This work addresses the challenges of low accuracy and efficiency in correspondence-free local point cloud registration, particularly in geometrically sparse scenes. The authors propose a continuous registration framework grounded in reproducing kernel Hilbert space (RKHS), where point clouds are modeled as continuous functions using anisotropic kernels that incorporate surface geometry. The method enforces tangential relaxation constraints and strengthens normal alignment, and—novelty—it introduces a second-order Riemannian optimization algorithm leveraging an approximate Riemannian Hessian for efficient solution. This approach significantly enhances convergence speed and robustness, reducing translational and rotational drift by over 55% in LiDAR and RGB-D tracking tasks.

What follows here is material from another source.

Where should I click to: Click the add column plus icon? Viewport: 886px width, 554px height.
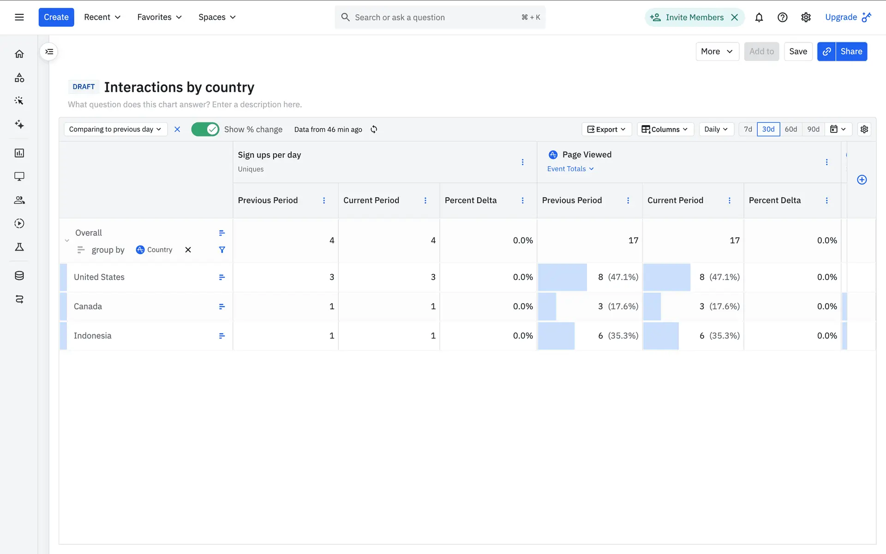point(862,180)
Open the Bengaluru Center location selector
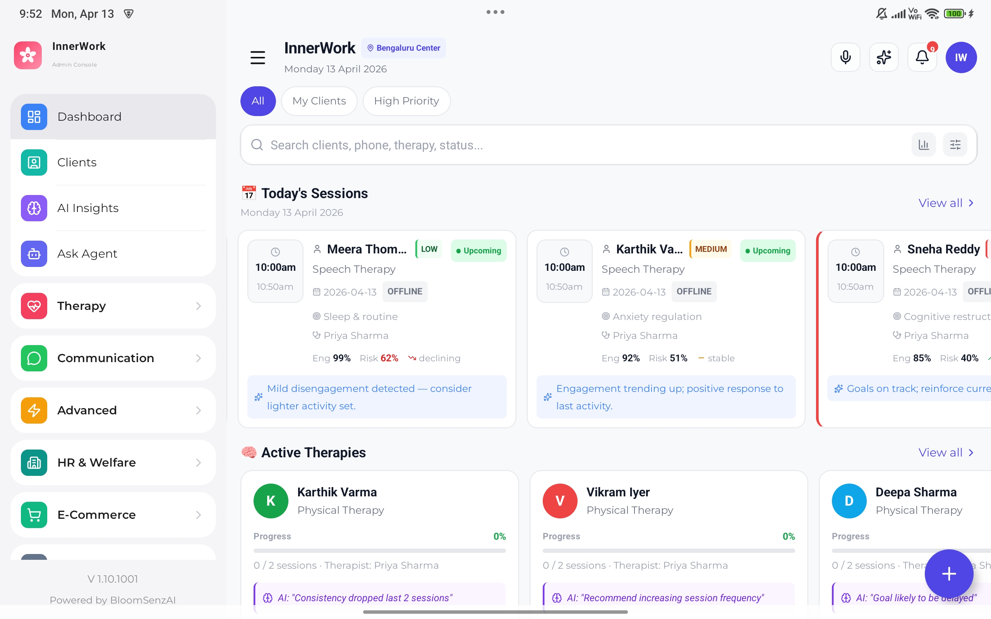Viewport: 991px width, 619px height. 403,47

On object registration benchmarks, it outperforms ICP, achieving up to a tenfold speedup under moderate initial misalignments.

We propose a fast and correspondence-free local point cloud registration method that leverages geometric surface structure and reproducing kernel Hilbert space (RKHS) embeddings. The method represents point clouds as continuous functions with point-wise anisotropic kernels that encode local geometry. This formulation improves alignment along surface normals while relaxing alignment along tangential directions. To solve the resulting registration problem, we propose a second-order on-manifold optimization scheme with approximate Riemannian Hessians, achieving a speedup of up to 10x over the first-order solvers used in prior correspondence-free RKHS-based methods. We demonstrate improved frame-to-frame LiDAR and RGB-D tracking accuracy across diverse indoor and outdoor datasets. On a LiDAR tracking registration task in the driving domain, we achieve a reduction of $>55\%$ in both translational and rotational drift in challenging feature-sparse environments. On object registration benchmarks, we show improved robustness over ICP-based methods and further gains when refining global initialization, particularly under moderate misalignment.